It is evident that particularly in the German-speaking academic world, traditional peer reviewing is seen as the best method to ensure quality control. Believing in neutral entities as a crucial method of filtering is a common phenomenon (RKB blog).[23] However, editors (especially those of smaller journals) make decisions based upon criteria which are not transparent (see also the comment of K. Graf, editorial blog of de.hypotheses).[24]

As a result, we are confronted with two basic questions:

  • Are there more advantages to digital publishing and new forms of publication than there are to (often ineffective) peer review procedures taking place prior to publishing?
  • How can quality control be carried out in genuinely digital environments?

Another quote by Todd Presner: “Peer review can happen formally through letters of solicitation but also be assessed through online forums, citations and discussions in scholarly venues, grants received from foundations and other sources of funding, and public presentations of the project at conferences and symposia”.[25]

2.1 Recommendations to Editors Using Traditional Formats
We will limit ourselves to three recommendations. The first one refers to another key word in the DHIP blog, namely “acceleration” [“Beschleunigung”][26]. The element of acceleration in the digital world is often seen as something negative. However, several aspects are indeed useful when it comes to quality improvement: for instance, the possibility of exchanging information with colleagues who work far away, or with people one did not even know before. Therefore, we recommend encouraging your authors to become active prior to the release of traditional publications, e.g. through blogging.
Be visible in social media, in order to not “lose” the interest of young academics.

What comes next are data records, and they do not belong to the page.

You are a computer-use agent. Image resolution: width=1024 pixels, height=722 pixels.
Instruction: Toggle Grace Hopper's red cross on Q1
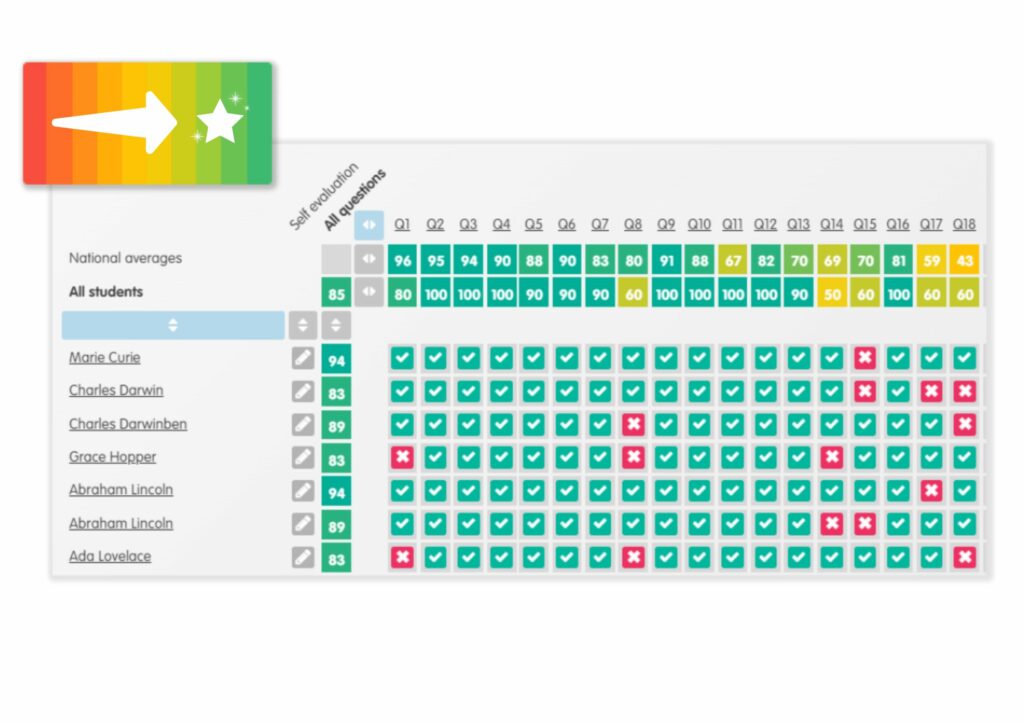point(402,457)
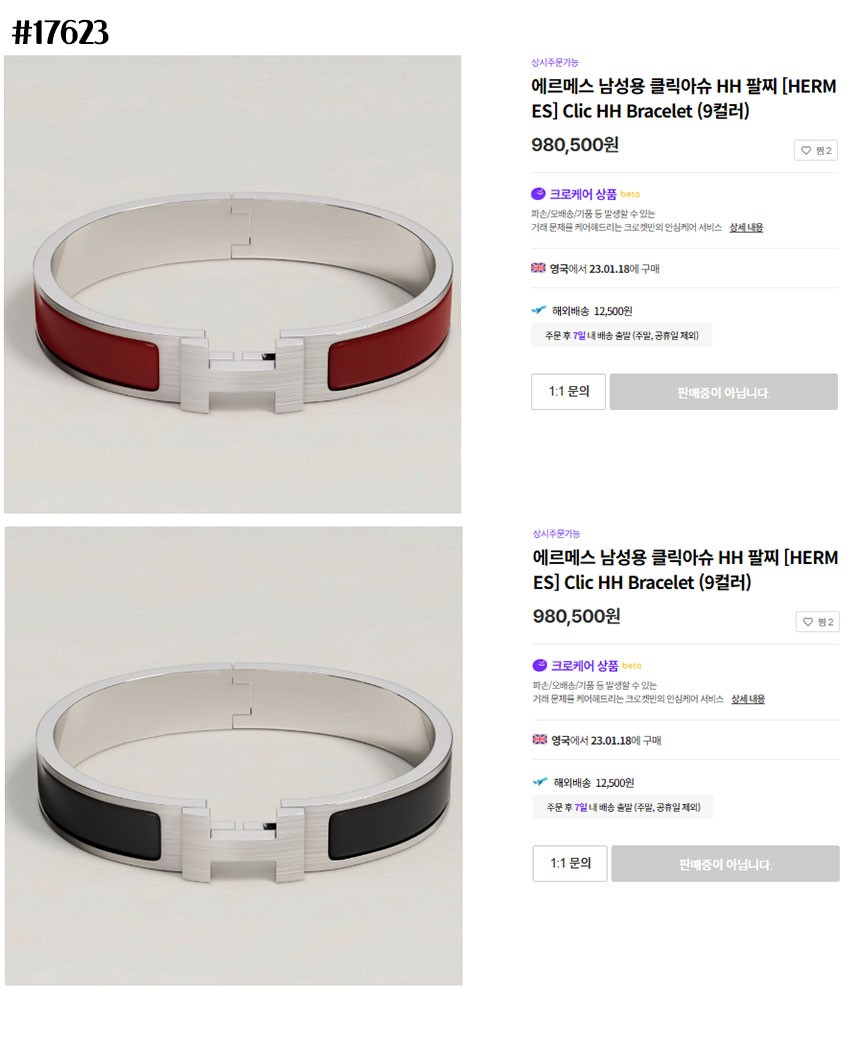This screenshot has width=860, height=1042.
Task: Click the purple 크로케어 icon in the bottom listing
Action: pos(540,665)
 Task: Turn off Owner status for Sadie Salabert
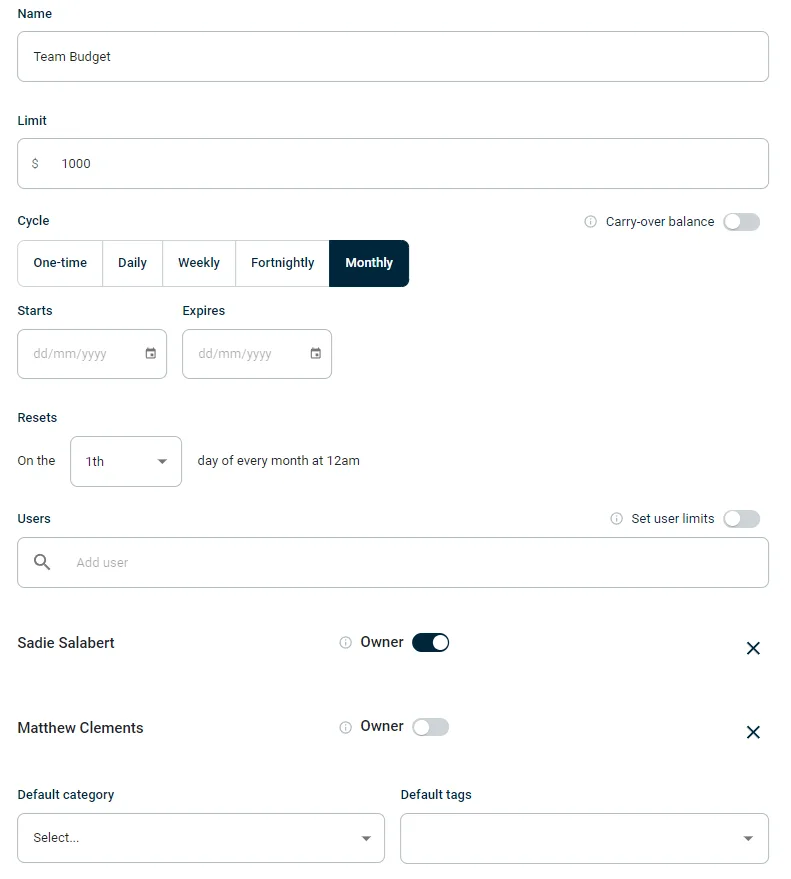tap(431, 643)
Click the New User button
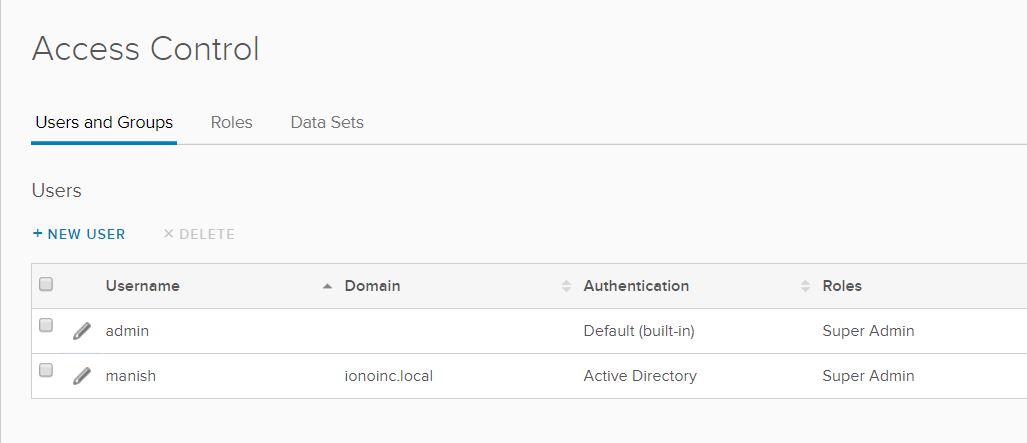This screenshot has height=443, width=1027. [79, 234]
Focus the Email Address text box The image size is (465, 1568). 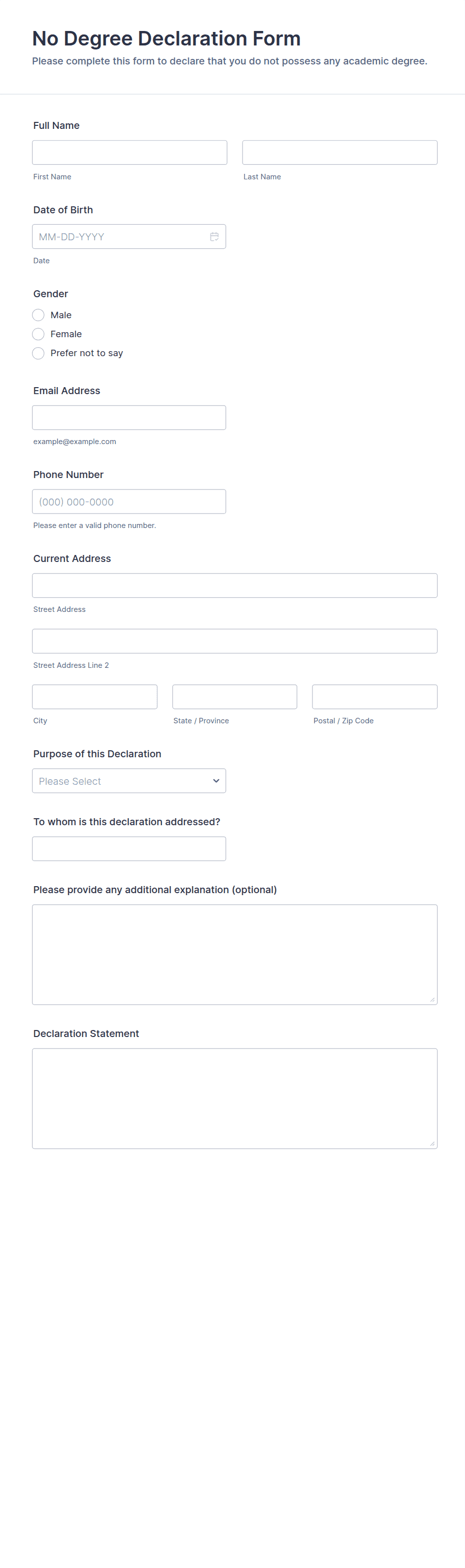(128, 418)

Setting up an online archive: Depending on the copyright situation, discuss this point with the publisher involved, in order to avoid moving walls or to keep these as short as possible.

2.2 Recommendations to online editors
To begin with, one should reflect on whether it is advisable to transfer editorial restrictions applying to print media into the online world. The thinking behind this is linked to the illusion that texts are “fixed” (which does not do justice to the potential of online publishing). It is also influenced by the illusion that a text can either be “valuable” or “of no value” (and therefore not publishable, RKB blog).[27]

In order to counteract this basic skepticism towards online formats, more environments specifically designed for scientific use should be introduced. With regard to blogs, for example, this applies to (RKB blog).[28]

Experiment! Try, for instance, to combine text, images, videos and social media. Develop concepts based upon the idea of the “prosumer”, or explore new forms of quality control such as open peer review (for example, Historyblogosphere, see above). For this, you will need to employ at least one staff member who enjoys digital technology and has the basic know how.
In a comment left in the RKB blog[29], the following steps for online publishing have been suggested (H. Hartmann): Evaluation, online publication, commenting, and finally the possibility to react to comments or even republish the text in a modified version. In our opinion, this is a suitable transition model. It includes pre-publication filtering methods applied in print media, taking into account that an extensive post-publication filtering process may not take place if not enough scientists become involved (through comments, tweets etc.). These post-publication processes will ideally allow high-quality content to become more visible, following the idea of “publish first, filter later”.[30]

It is also important to make use of the added value of electronic publishing, i.e. posting links, including non-textual elements, the effective use of metadata, long-time archival storage, URNs or the optimization of search engines and so forth.
With innovative formats, it is important to regularly ask users to provide feedback, in order to improve user rates and/or satisfaction (“mind the gap(s)”, in the case of digitized content).[31]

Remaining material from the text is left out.